President Donald Trump wants the US mint to stop making new pennies, but is a single coin more trouble than it’s worth? Andrew Chang explains. Photos provided by Reuters, domestic photos and the Canadian security apparatus. (Additional credits: 1:55 – Late Night with Seth Meyers / YouTube; 1:58 – @ moose_0 / tiktok; 2:01 – @ tiktok; 2:02)
US President Donald Trump ordered the killing of the Penny as the cost rose to four cents per penny and the one-cent value ended. Billions of pennies are always in circulation, but they are rarely a financial transaction in the 21st century economy.
“The United States is far from the pennies that literally fall into danger,” Trump wrote in an online post in February. “This is wasting time!”
Appreciation, despite the decline
However, many Americans have a nostalgia for pens, seeing them as lucky or fun to collect.
Some retailers have expressed concern in recent weeks as supplies run low and production ends draw closer. They said this phase – was sudden and came without government guidance on how to deal with transactions.

Some prices are rounded down to avoid striking buyers. Others beg customers to bring about direct change. If more happened between them they gave out prizes, like a free drink, in exchange for a bunch of pennies.
“We’ve been advocating for the abolition of the pen for 30 years. But this is not the way we want to go,” said Jeff Lenard Association of convenience stores in the past.
Some banks, meanwhile, are starting to prepare things, a somewhat forced result of an effort to deal with what many see as coins. Over the past century, nearly half of the money minted at the Philadelphia and Denver Mints has been in pens.

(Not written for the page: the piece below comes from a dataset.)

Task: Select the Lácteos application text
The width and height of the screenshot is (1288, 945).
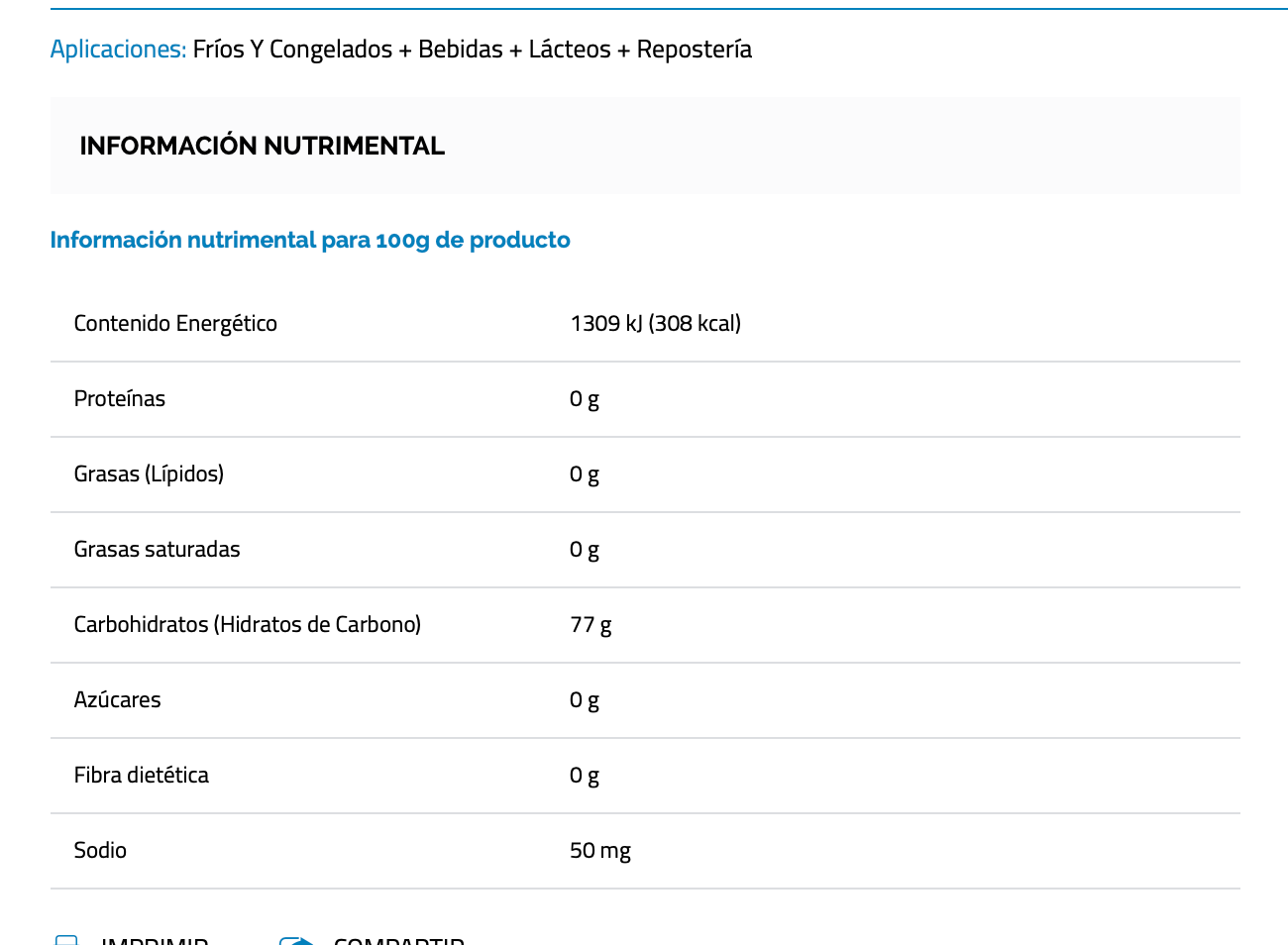Action: [x=570, y=50]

But they still have a better rise in cost-of-value production than nickel, which costs about 14 cents a pound. A Dime Dimin, by comparison, costs less than six cents to produce and a quarter costs about 15 cents.
Penny is not that in 1793
In 1793, a penny could get you a biscuit, a candle or a piece of candy. These days, most live in cupboards or glass jars, and are shoved aside or collected.
Regardless of their value, collectors and historians view them simply as an important piece of history that can be traced back more than 200 years.
Frank Holt, Professor Emeritus at the University of Houston who has studied the history of coins, lamented the loss.
“We put a slogan on them and identify them, and we decide – in the case of the United States – which dead people are the most important to us and should be remembered,” he said.
“They reflect our politics, our religion, our art, and our sense of ourselves, our goals, our desires.”